Zaterdag 23 november speelde het tweede thuis tegen SG Max Euwe 3. Vooraf wisten we dat we tegen deze nummer laatst moesten winnen om niet al na de derde competitieronde de eventuele kampioensaspiraties in de GFT (Geen Fijne Titelstrijd) -bak te gooien. Onder het “toeziend oog” van het schilderij van de “Grand-Maître” zelf, werd het schaakgenootschap dat zijn naam draagt in een onverwacht spannende wedstrijd met 5-3 verslagen door ons eigen schaakgenootschap uit Bussum (en omgeving).
Als eerste was Daniël op bord 8 klaar. Hij had nog iets goed te maken van de vorige keer. Zijn tegenstander Thijs Aalbers zat opgezadeld met een achtergebleven pion en Daniël verhoogde daartegen steeds meer druk. Hierdoor kwamen meer mogelijkheden bovendrijven en het was snel gedaan met zijn tegenstander: 1-0. Een goed begin is het halve werk.
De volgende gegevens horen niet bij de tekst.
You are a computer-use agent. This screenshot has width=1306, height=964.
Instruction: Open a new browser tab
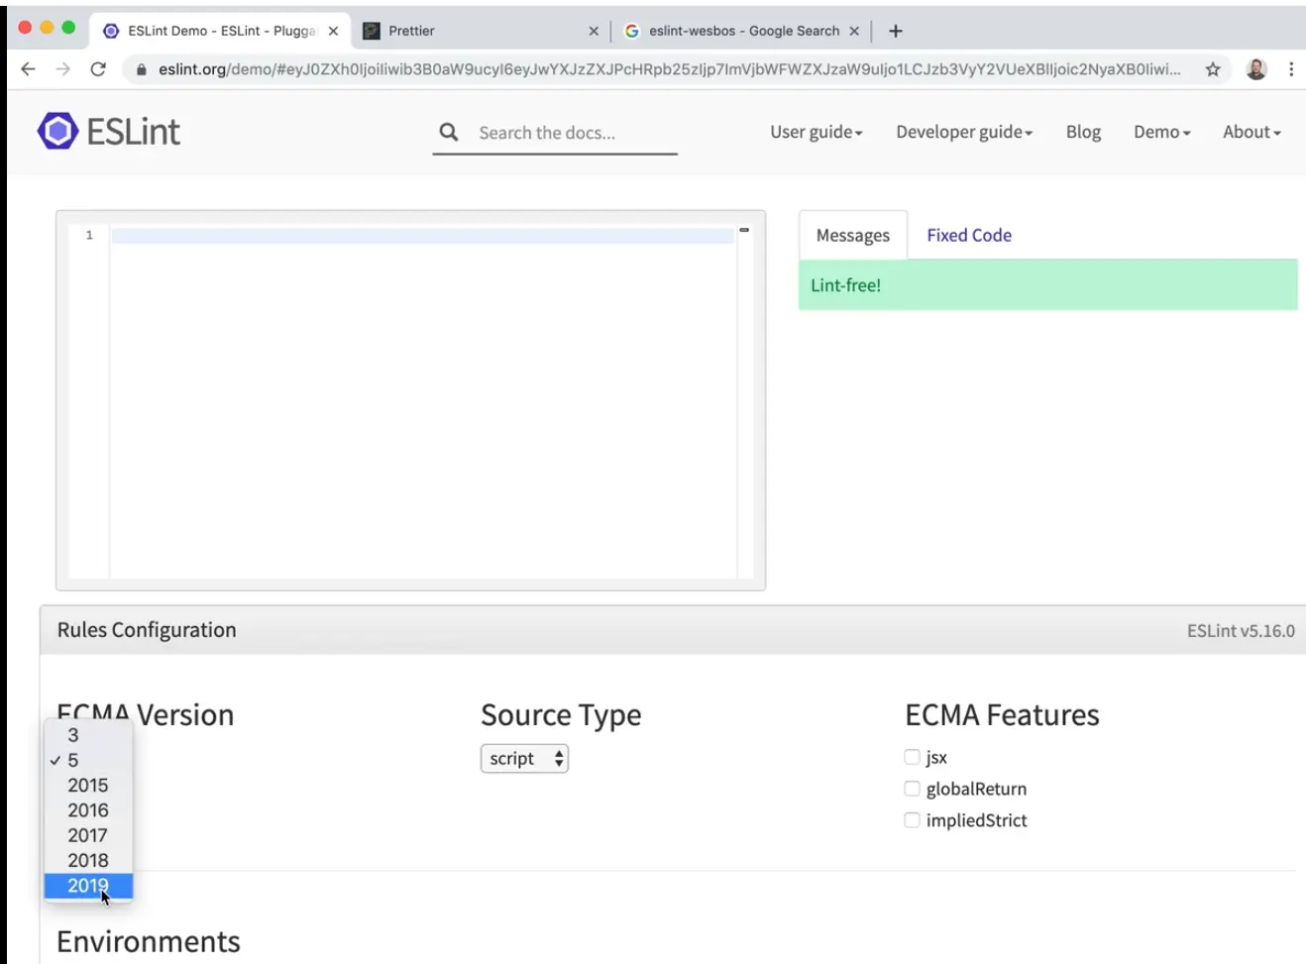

Op bord 1 was Frans met zwart in een scherpe tactische strijd verwikkeld met teamleider Anne Veltman. Hoewel zijn dame-uitval naar g5 er gevaarlijk uitzag, bleef Frans zelf met nogal wat gaten in zijn verdediging zitten. Dát in combinatie met een koning die in het midden geparkeerd stond en lastiggevallen werd door een ”handtastelijke bisschop”, betekende helaas een vroegtijdig einde van een hoopvol begin van de partij. De stand was weer gelijk.
Ruben met wit kreeg in de opening al snel het initiatief nadat zijn tegenstandster Jessica Groenewolt haar loper van de zwarte velden had geruild tegen een wit paard. In het vervolg kreeg Ruben druk en met Dg4 viel hij pion g7 aan, waarmee hij …Ke8-f8 afdwong. Het gevolg hiervan was dat de zwarte toren op h8 niet meer in het spel kwam. De partij was ineens snel voorbij toen zwart een kleine combinatie over het hoofd zag en Ruben een vol stuk won. We stonden weer op voorsprong: 2-1.
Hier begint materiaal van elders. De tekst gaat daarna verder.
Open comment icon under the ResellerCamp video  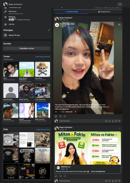[x=60, y=116]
Ongelukkigste man van de dag was Joan. In een kalm opgezette partij stond onze tweedebordspeler duidelijk beter tegen de talentvolle jeugdspeler Wahe Boghossian. Rustig en berekenend had Joan zijn positionele voordeel uitgebouwd. Toen hij zijn mataanval had ingezet bleek hij een tussenzet met schaak over het hoofd te hebben gezien. In plaats van een punt bij te schrijven waarmee hij het team op een comfortabele 3-1 voorsprong zou hebben gezet, moest Joan een bittere pil slikken: 2-2.
Timon speelde met wit tegen Laurens Snuverink die enkele jaren geleden nog de ratinggrens van 2100 bijna aantikte. Na loperruil op h6 vloog Timons dame uit naar dit veld waardoor zwart niet meer kort kon rokeren. Toen hij dat daarom dus maar lang deed, vloog de reislustige witte dame terug via tussenstop e3, om vervolgens aan de andere kant van het bord op a7 te landen. Daar werd zwarts koning zó belaagd dat het gelijk over en uit was. We stonden weer voor.
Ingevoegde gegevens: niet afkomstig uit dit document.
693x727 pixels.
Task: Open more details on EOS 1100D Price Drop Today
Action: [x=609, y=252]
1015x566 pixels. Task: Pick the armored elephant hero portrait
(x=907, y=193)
Op bord 7 was Theo met zwart in een chaotisch scherpe stelling beland waarin hij duidelijk toch wat minder stond. Maar voor geen kleintje vervaard, blies Theo op het juiste moment de stelling op met een kwaliteitsoffer. Hij is de tachtig gepasseerd, verdient daarom al ons respect, maar schroomt nooit om de aanval te kiezen en voor zijn eigen kans te gaan. Zijn tegenstander nam het offer aan waarna Theo zijn stukken zó manoeuvreerde dat hij als een mes door warme boter sneed en het eerste matchpunt binnensleepte: 4-2, dankzij “Theo de beslisser”.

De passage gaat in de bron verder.